The Russian leader said progress has been made in his efforts to establish a rule-of-law state, but added that much remains to be done. "We have moved forward in recent years in creating conditions for the establishment of a law-governed state in the country," Medvedev said. "We have made protection of honest economic actors a priority in our modern legal and court system. It is important that honest businesspeople can be confident about stable legal rules concerning their property title and the assets they have acquired through concluded deals." But in an environment where many big businesses are still either state-controlled or linked to key government ministers, there is a lot of leeway for those willing to shake such confidence. In recent years, multinationals like the Royal Dutch Shell, British Petroleum and IKEA have all claimed that they have been seriously challenged by their experiences in Russia. Since the arrest of Mikhail Khodorkovsky in 2003 – a case many said was politically motivated, investors have been particularly weary of having either their assets seized or being brought to court on trumped up charges. And with the presidential elections coming up in March next year, such political risks are moving to the top of investors’ list of concerns.

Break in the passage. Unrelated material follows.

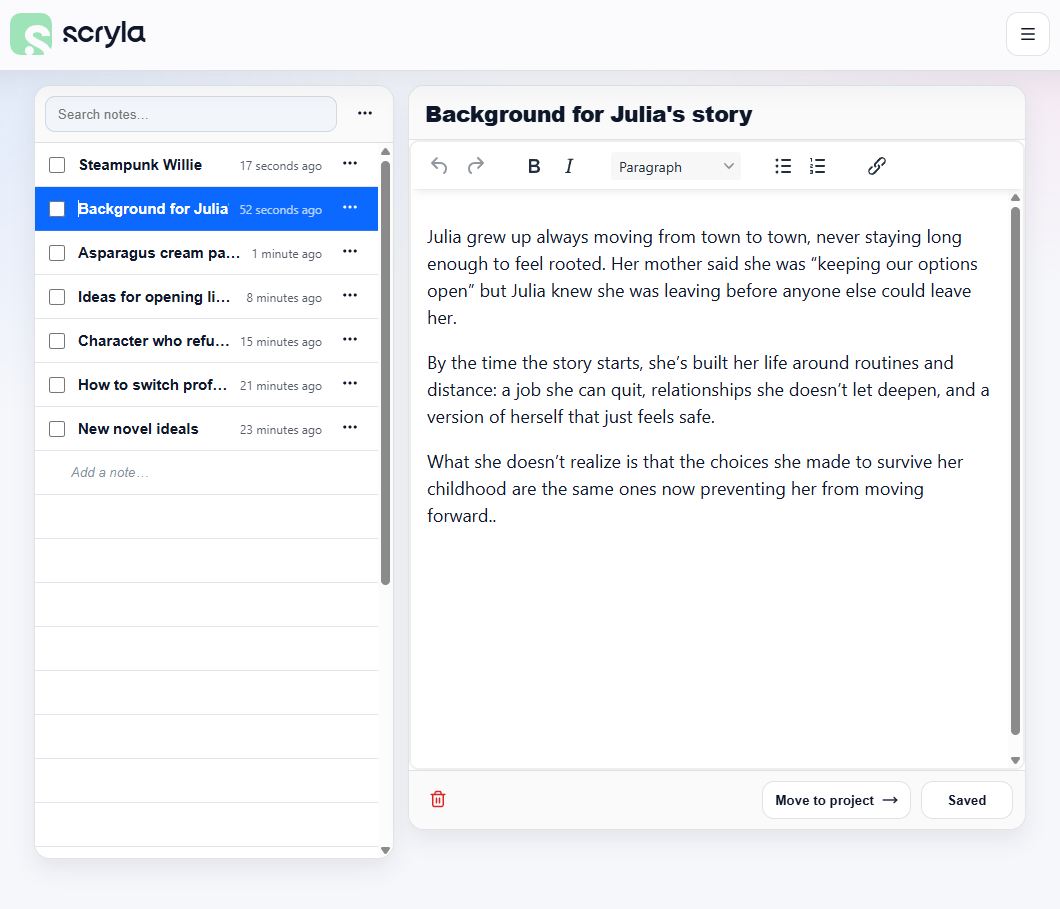Open options menu for Steampunk Willie note

pyautogui.click(x=350, y=163)
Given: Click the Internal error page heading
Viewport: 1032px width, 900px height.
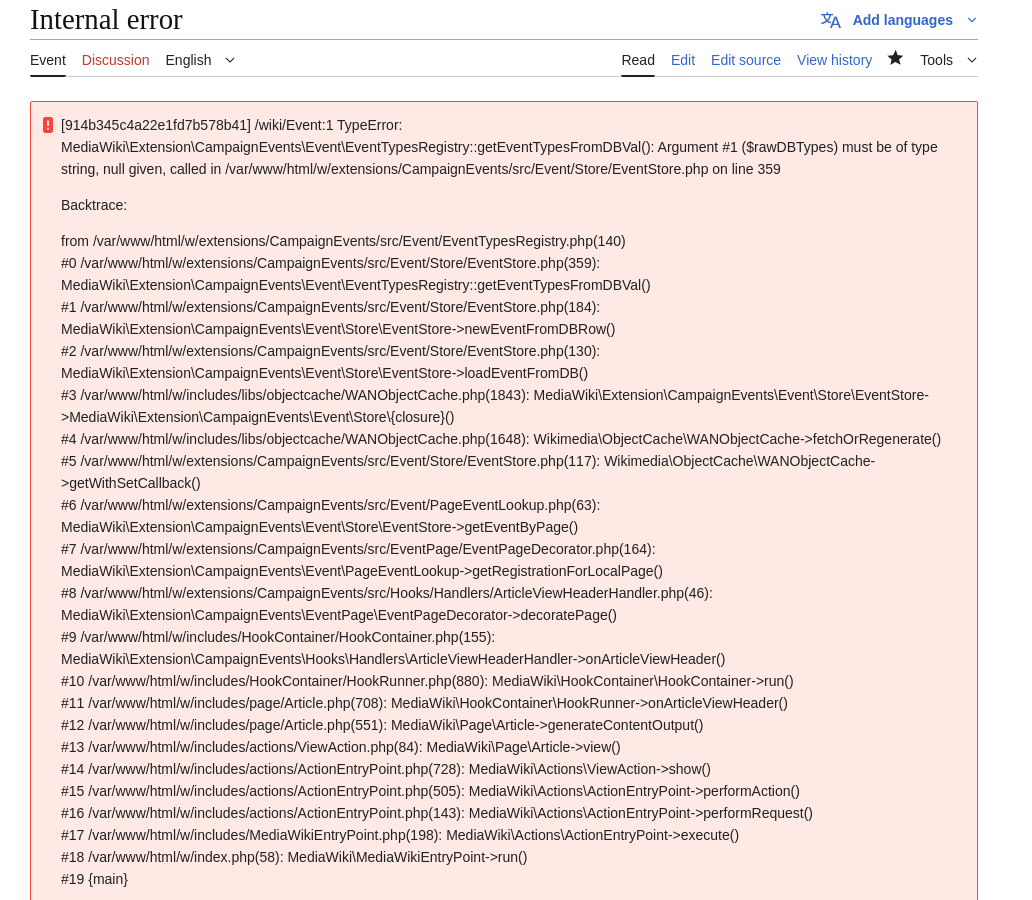Looking at the screenshot, I should (x=106, y=20).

The Kremlin's latest moves to give investors a certain amount of protection have done little to assuage these concerns. It took the support of Switzerland to open a money-laundering probe at the request of Hermitage Capital before Moscow even acknowledged the company's five-year anti-corruption campaign against entrenched Russian officials. Bill Browder, who, as the head of Hermitage Capital, was once one of Russia's largest investors, has repeatedly claimed that Russian officials were complicit in a fraud against his firm and the death of lawyer Sergei Magnitsky. Medvedev has promised a full inquiry into the death, saying at a press conference on Wednesday that the results of the probe will be made public in the near future.
But that promise may turn out to be too little, too late. While President Medvedev was outlining priority measures to improve the country’s investment and regulatory climate on Friday, a group of powerful U.S. senators were throwing their weight behind “The Sergei Magnitsky Rule of Law Accountability Act of 2011,” legislation put before Congress on Friday. The legislation is calling for sanctions against Russians allegedly involved in the death of the Hermitage Capital lawyer. The American senators, led by Joe Lieberman and John McCain, are pushing for a law to deny entry into America for "all those who played a role" in the arrest of Magnitsky, his death, and in the alleged cover-up of the corruption he exposed. Political observers say that if passed, the legislation will be another sad footnote to president Medvedev's relentless campaign to turn Russia into a rule-of-law state.